■ **EXERCISE**:
Reproduce all of the data below, including each instruction line, and shift every coordinate in the answers by -17. Omit the pictures from your output.
Start of MATERIAL SUPPLIED
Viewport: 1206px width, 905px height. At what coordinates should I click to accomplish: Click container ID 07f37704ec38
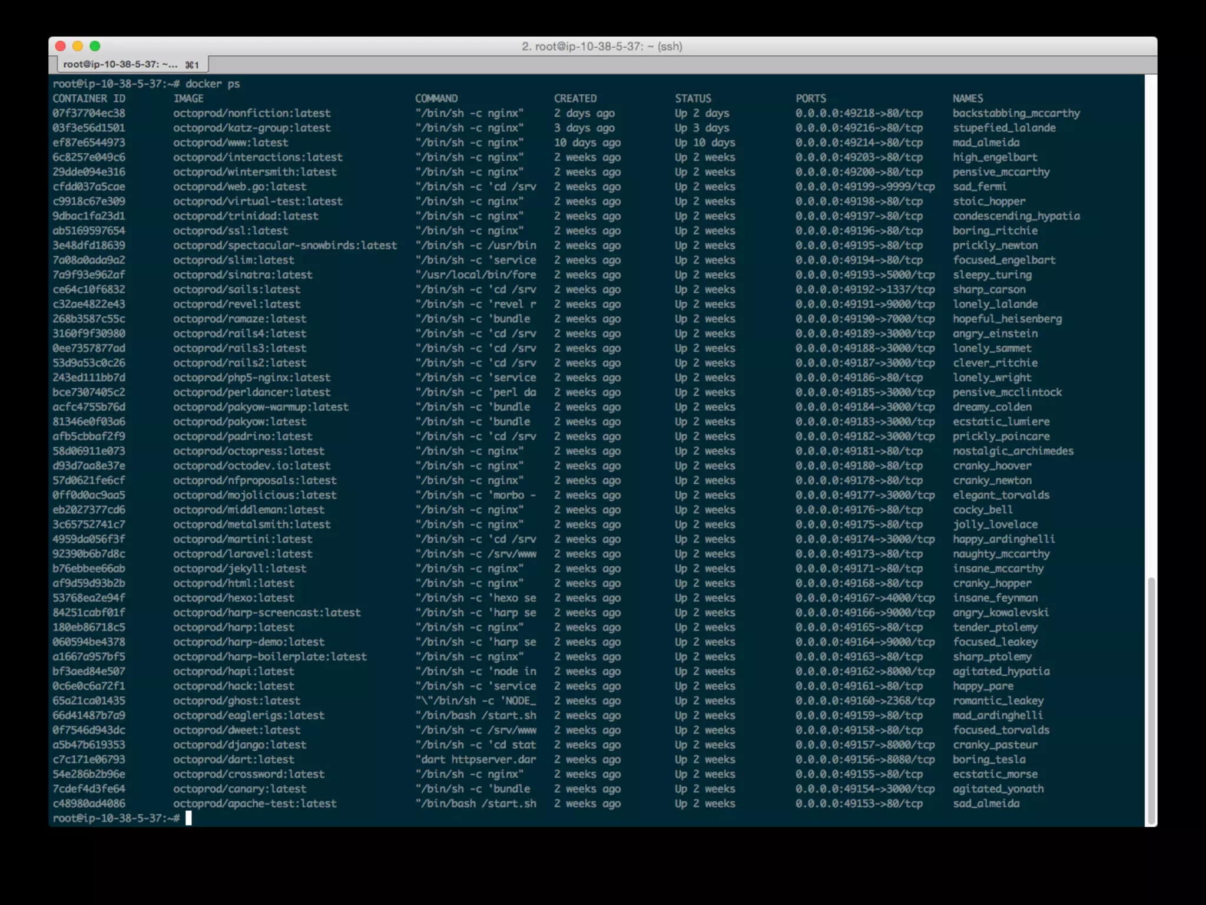(x=89, y=113)
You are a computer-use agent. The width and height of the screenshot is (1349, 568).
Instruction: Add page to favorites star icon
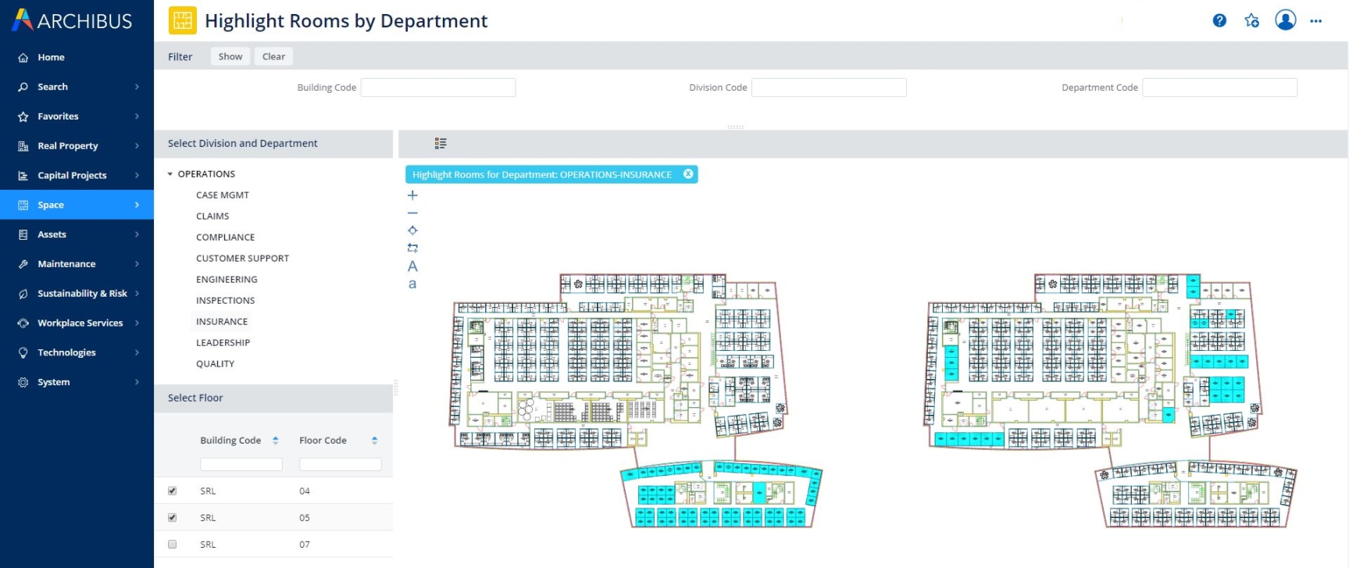1252,21
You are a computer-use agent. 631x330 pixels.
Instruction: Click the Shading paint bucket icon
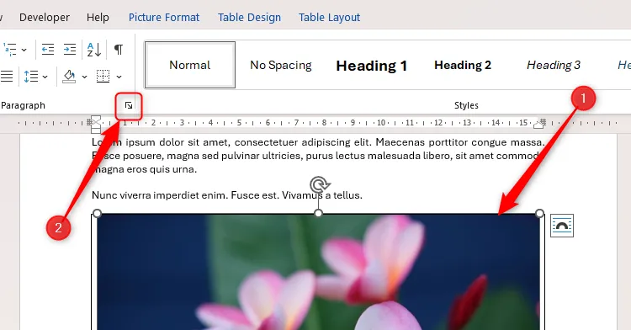[69, 77]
End of MATERIAL SUPPLIED
■ **ANSWER TO THE PROBLEM**:
Viewport: 1206px width, 905px height. At what coordinates should I click to accomplish: Click container ID 07f37704ec38
(x=72, y=96)
You are a computer-use agent. The width and height of the screenshot is (1349, 568).
Instruction: Add page to favorites star icon
1235,4
You are a computer-use agent. 631x330 pixels.
Instruction: Click the Shading paint bucket icon
[52, 60]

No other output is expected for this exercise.